Exercise brief:
Could you reproduce all the entries under this sentence exactly, leaving the images aside?

>>>>

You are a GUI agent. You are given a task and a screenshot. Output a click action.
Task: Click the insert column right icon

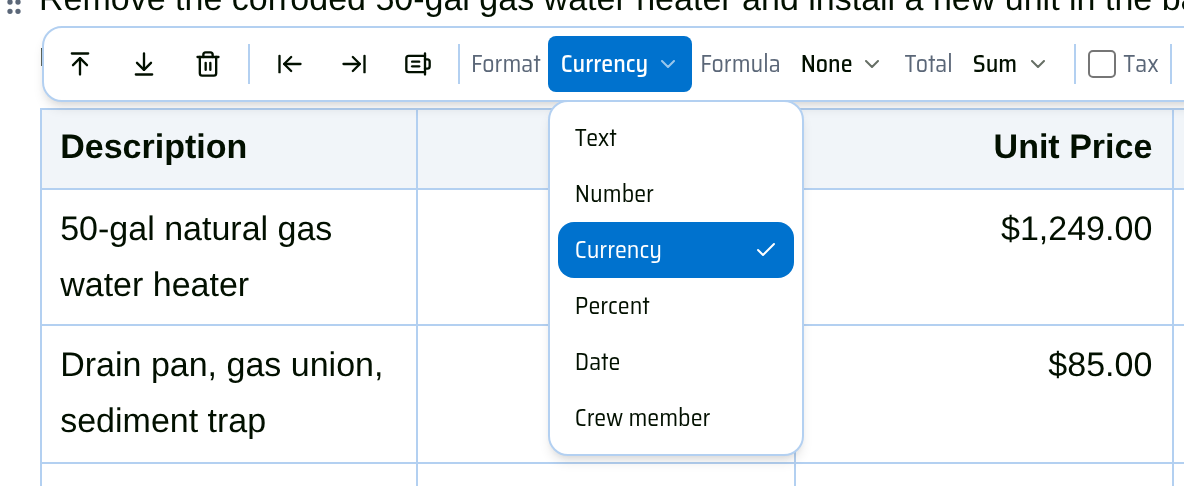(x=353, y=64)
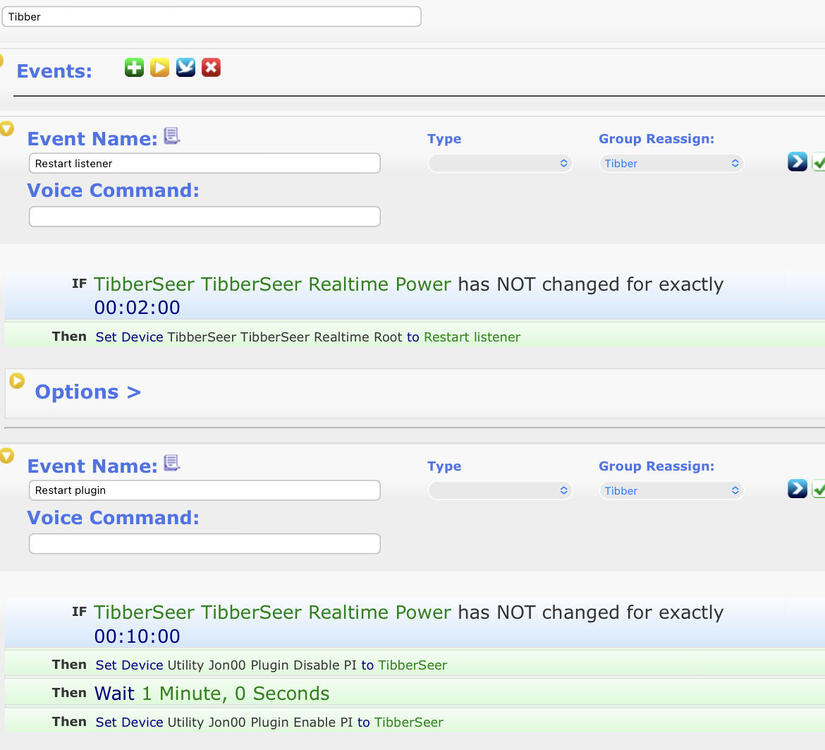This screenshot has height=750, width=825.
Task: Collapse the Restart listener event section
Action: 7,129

<<<<

Your response:
You are a GUI agent. You are given a task and a screenshot. Output a click action.
Task: Click the insert column right icon

(x=353, y=64)
This screenshot has height=750, width=825.
Task: Collapse the Restart listener event section
Action: 7,129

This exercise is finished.